Though some on social media argued Brown agreed to simply push off a divestment decision, Dahlkamp said students he spoke to are satisfied with the agreement.

“It feels like a compromise but not a compromise which they feel negative about,” Dahlkamp said. “There are some students who in passing say they believe Brown was able to diffuse the situation but didn’t have to cede much. It will be interesting to see if (divestment) will pass.”

Dahlkamp called CNN from the main lawn, where the encampment once stood. He described students lounging around, studying and reading as the academic year ends.

Watching the images come out of Columbia, as well as the University of California, Los Angeles and the University of Texas at Austin, Dahlkamp said the resolution is an important step.

“This is not the ultimate victory, but still a victory,” he said.

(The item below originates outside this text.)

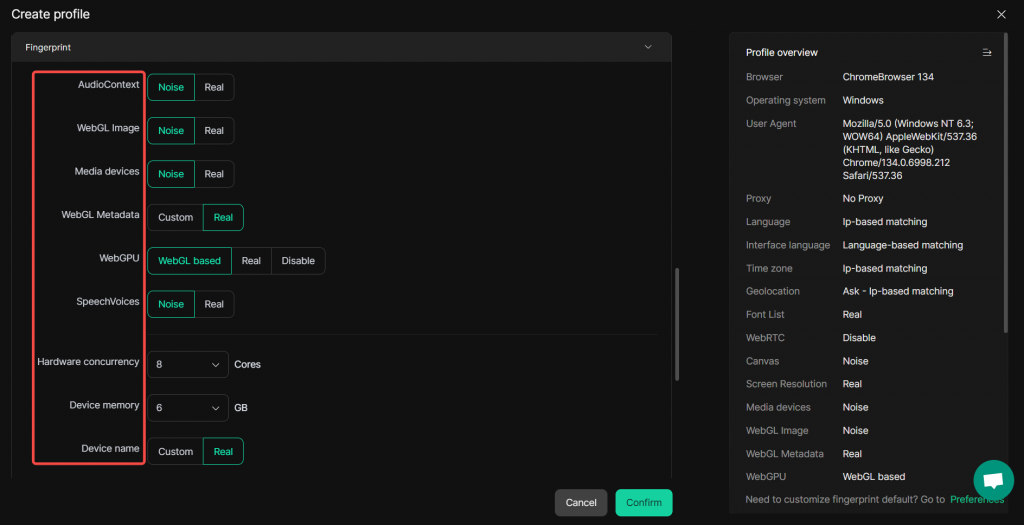The width and height of the screenshot is (1024, 525).
Task: Disable WebGPU option
Action: (x=298, y=261)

The agreements are not a guarantee for a smooth road ahead. For example, the Midwestern branch of the Anti-Defamation League called for Northwestern President Michael Schill to withdraw, writing he “capitulated to hatred and bigotry.” Rep. Elise Stefanik, a Republican from New York, who has spearheaded congressional hearings on antisemitism, called Northwestern students who demonstrated “self proclaimed terrorists” in a posting on Xformerly known as Twitter.

Those critical of Northwestern on social media said the students who made the agreement did not advocate for strong enough commitments for divestment from the school.

But with rapidly moving events, it can be difficult for schools to keep up, said Lena Shapiro of the University of Illinois College of Law.

For example, President Michael S. Roth at Wesleyan University said Tuesday the encampments could continue as long as the protest remained nonviolent and didn’t disrupt campus operations.

“There will be many on campus who cheer on the protesters, and many who are offended or even frightened by their rallies and messages. But as long as we all reject violence, we have opportunities to listen and to learn from one another,” Roth said Tuesday in a statement.

But in a letter on Thursday, he said the university would not tolerate the acts of vandalism that had taken place and would hold those responsible for the damage accountable. He reiterated the protesters are “bringing attention to the killing of innocent people.”

“We do not want to move in this direction unless necessary and much prefer to talk with protesters about things we can do as an institution to address the war in Gaza. Recent agreements at Brown University and Northwestern University might show the way,” Roth wrote.